Would you mind commenting on how these trousers from Solito compare to trousers from Cerrato, any particular pros or cons?
Cerrato is better quality in general. The Solito had some issues with loose stitches, and Cerrato put far more into the finishing, tack stitches etc – as they do for all trousers under their own name, but not generally those they make for tailors (most Neapolitan tailors use someone else – such as Cerrato, Ambrosi etc – to make their trousers.
Simon,
Do you plan on releasing more Larges in the coming weeks?
No, sorry Joel. We wouldn’t do another run of the lightweight polo until next Spring.
You can get on the waiting list for it though if you want, to make sure you don’t miss out next time – email [email protected] to do that
Hi Simon,
Please could you advise who made the light grey trousers and the fabric details in the images with the Friday polo?
Thanks
Rupesh
It’s Crispaire, made by Solito
I don’t suppose you could advise which fabric code and colour description this is from in the Crispaire selection by Holland and Sherry. As they have two light grey shades;
https://apparel.hollandandsherry.com/en/fabric/use/suits/337053-crispaire-light-grey-solid
https://apparel.hollandandsherry.com/en/fabric/use/suits/337054-crispaire-silver-grey-solid
I’m afraid I can’t Rupesh, no. Bear in mind that after 2-3 years, most colours are changed or at least the cloth is a new woven piece, which can be slightly different in colour. I’m afraid it’s the problem with buying cloth based on any piece of clothing more than a little old
Hello Simon. Very interested to hear your take on Colhay’s new cahsmere silk short sleeve polos (https://colhays.com/collections/ss21-collection-vintage-british-sportswear/products/cashmere-silk-tennis-polo-in-cream?variant=39823516303520), even if only from what’s available online in case you havent seen them.
How do these compare to the fine merino ones you plan to release? Usually I prefer your designs but would be good to know. Thanks.
I have seen and tried them, and there will be some brief coverage on them soon.
In brief, the Colhay’s ones are very nice, but different in some significant respects:
– The material is heavier and warmer. Still great for a lot of the time in the UK, but it feels more like knitwear and not so much a hot-weather piece.
– The collar is lower than the PS ones, more like a regular collar.
Got it, thanks. I’ll definitely wait for yours. By the way, any idea as to when will you release them?
It should be next month hopefully
Sorry to be such a nuisance, but, roughly, will it be the first or second half of May?

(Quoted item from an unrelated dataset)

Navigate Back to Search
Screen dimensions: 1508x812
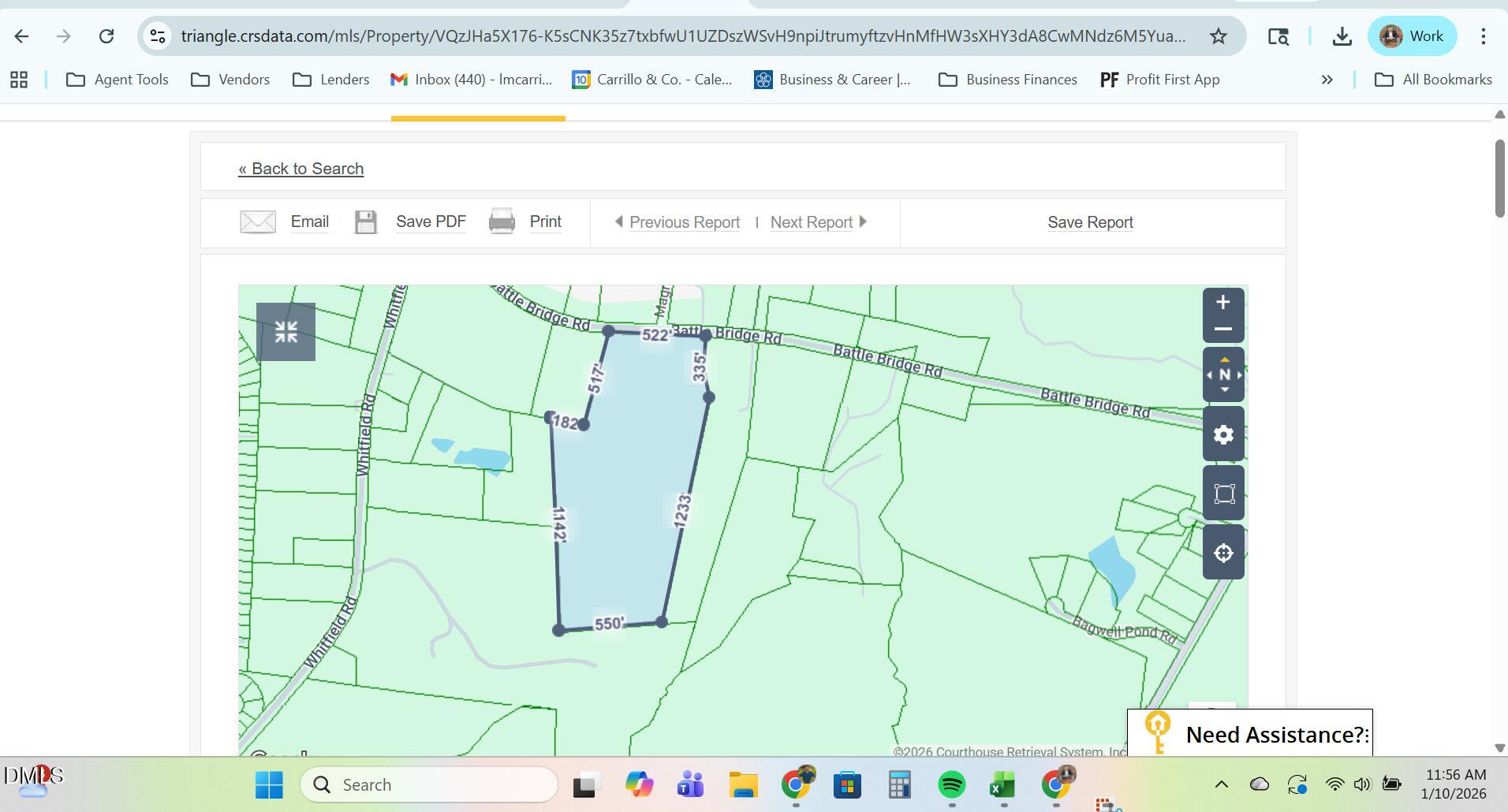pos(300,168)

It’s really hard to say, I’m sorry, as we just don’t know when they’ll leave the factory. I’d hope for end of the first half, but I don’t want to overpromise
Hi Simon,
Congrats on the 15 years! Any thoughts to offering these again in spring/summer 2023? I’m headed to Rome and Florence in June for a family vacation and am trying to pull together the right clothes for the trip. This would would probably fit in perfectly with what I’m looking for. I have a tailored pair of oatmeal linen trousers, the PS polo in navy, and am looking to add a pair of the anthology drawstring trousers. Your articles on vacation and Italy have been perfectly timed and very helpful. Appreciate any additional advice on what to get/bring and/or any suggested stops!
Nice, thanks John. No plans to bring this back specifically, but we are working on a different lighter-weight polo
This product was great. It is a pity that it is no longer offered. I found it to be superior to other editions of the friday polo. In particular, it retained its color and white usage marks on the hedges did not appear (as fast). That problem is typical of navy cotton polos. You should bring it back! The weight was also better in my view since the polo was thinner and fit better under a mid-weight jacket, in case of colder weather it is easy to pair with a heavier jacket (and it would not look mismatched).
Thank you, yes good points. I rather liked the fading on the navy, but it suited a more casual polo, less the fine cotton of this one.